- **TRECHO DO DOCUMENTO**
--------------------

A teoria da ressocialização que temos em conta neste ensaio – nomeadamente a “teoria extremada da ressocialização” – é a que parte da premissa de que basta que o autor do delito – e, portanto do injusto – tenha sido ressocializado para que possa voltar a conviver em sua comunidade política. Afinal, ressocializado, ele não mais representaria, em tese, riscos à sociedade, ao menos no que diz respeito à possibilidade de cometimento de outros crimes. Esta a essência da ideia de ressocialização como função fundamental da pena. Muda-se, assim, o foco do fato para o autor[24]. Essas justificativas dirigem-se para o futuro, podendo-se argumentar que tenham base sociológica ou eficientista. Não constituem, porém, justificativas de ordem moral. Ora, a justiça tem natureza moral.

--------------------

- **DADOS COLETADOS**

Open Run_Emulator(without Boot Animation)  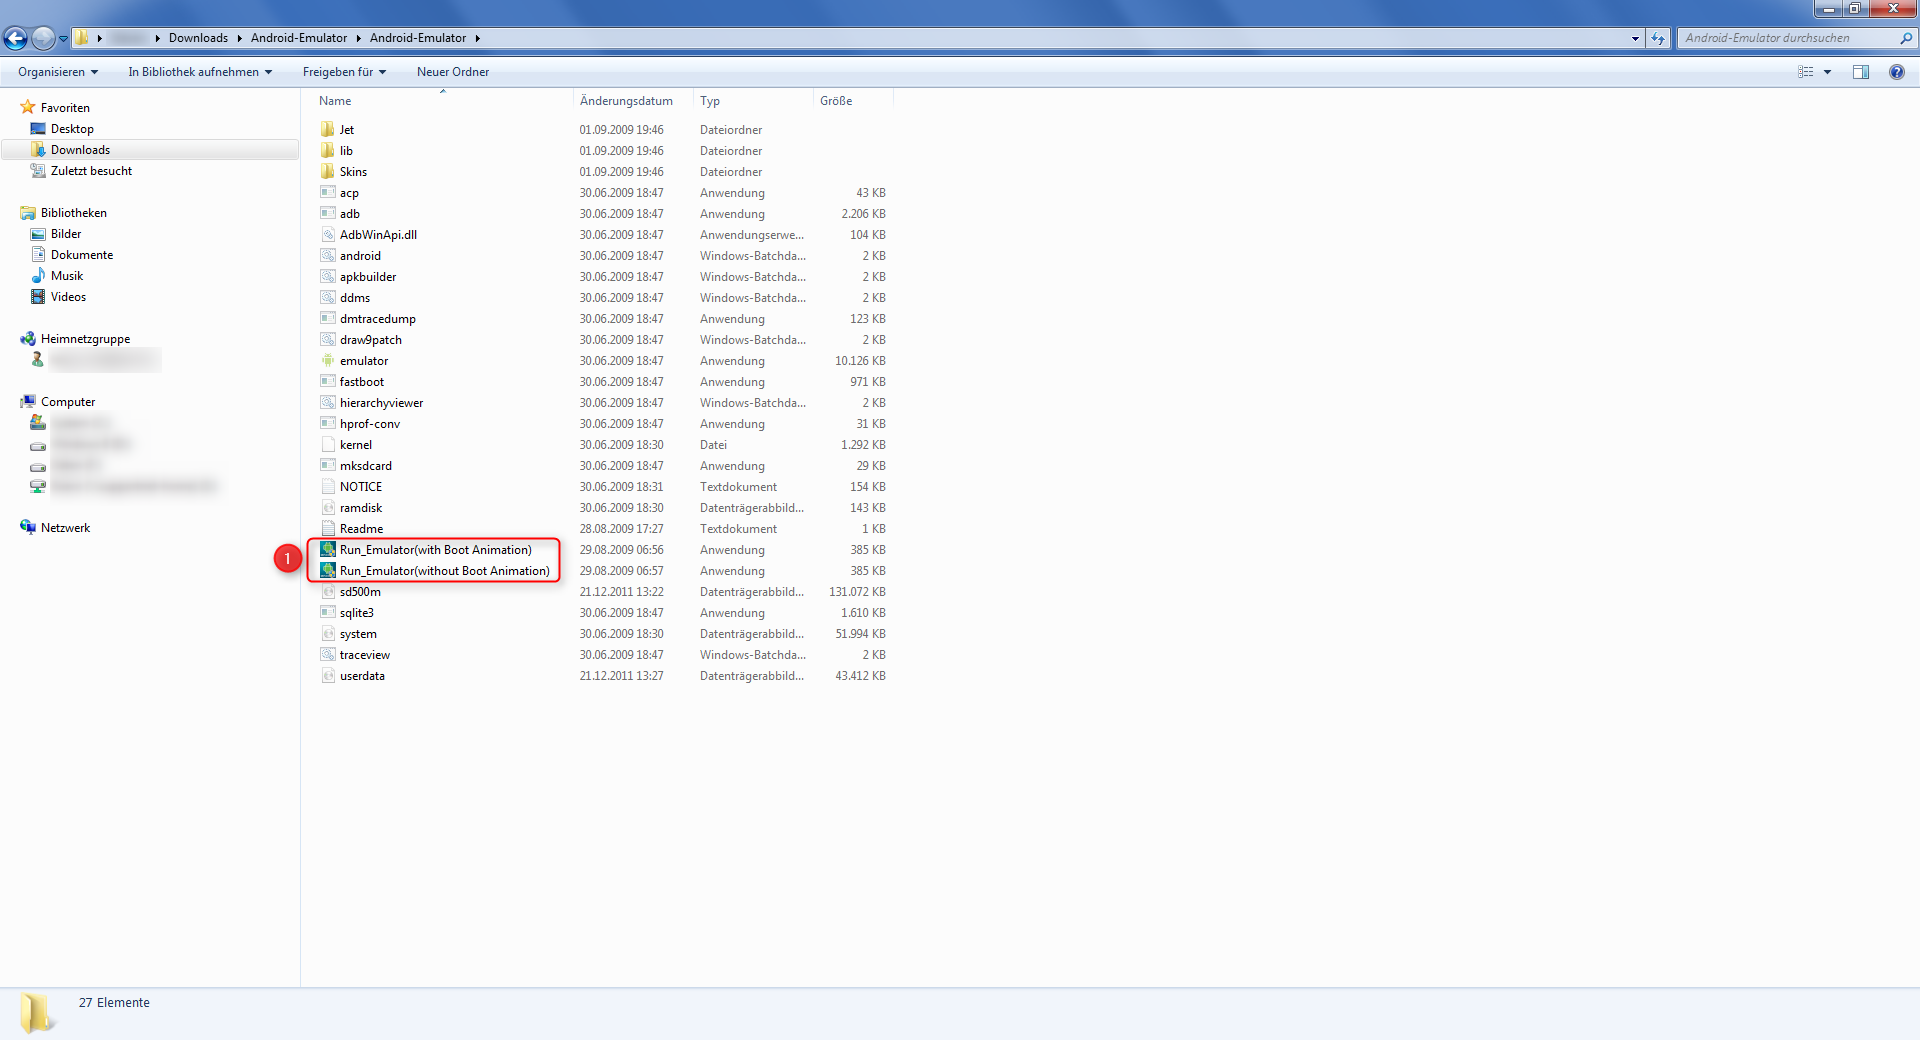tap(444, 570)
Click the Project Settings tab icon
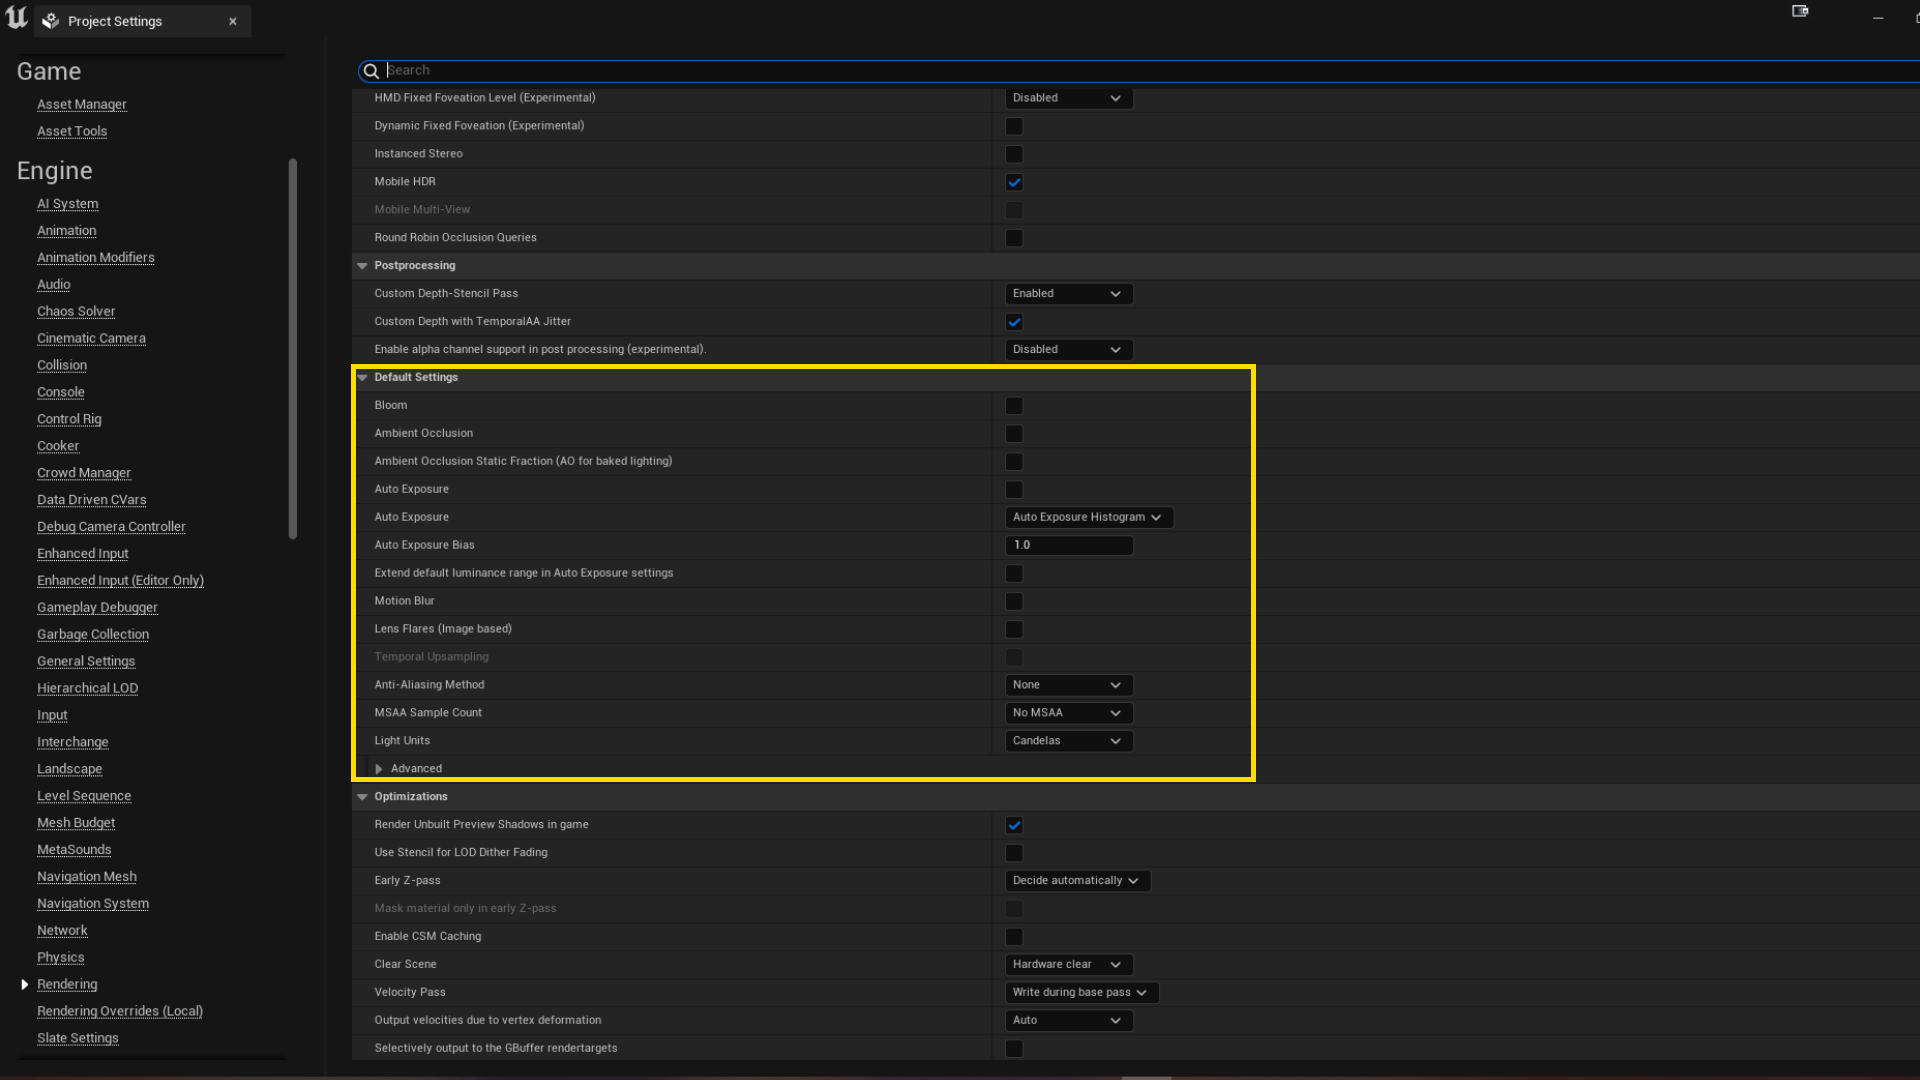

--------------------

- **REQUISITOS**
1 > Diga se cada afirmação abaixo está de acordo com o trecho sobre a teoria da ressocialização. Responda sim ou não e cite as palavras do trecho que decidem.
(a) Segundo a teoria extremada, basta que o autor do delito tenha sido ressocializado para que possa voltar a conviver em sua comunidade política.
(b) O trecho classifica essas justificativas como de ordem moral.
(c) Com essa teoria, o foco passa do autor para o fato.
2 > Transcreva, na ordem em que aparecem, todas as frases do trecho sobre a teoria da ressocialização que contêm alguma palavra da família de "ressocializar".

- **RESPOSTAS DO EXERCÍCIO**
1 >
(a) Sim: "basta que o autor do delito – e, portanto do injusto – tenha sido ressocializado para que possa voltar a conviver em sua comunidade política"
(b) Não: "Não constituem, porém, justificativas de ordem moral."
(c) Não: "Muda-se, assim, o foco do fato para o autor"

2 >
1. "A teoria da ressocialização que temos em conta neste ensaio – nomeadamente a “teoria extremada da ressocialização” – é a que parte da premissa de que basta que o autor do delito – e, portanto do injusto – tenha sido ressocializado para que possa voltar a conviver em sua comunidade política."
2. "Afinal, ressocializado, ele não mais representaria, em tese, riscos à sociedade, ao menos no que diz respeito à possibilidade de cometimento de outros crimes."
3. "Esta a essência da ideia de ressocialização como função fundamental da pena."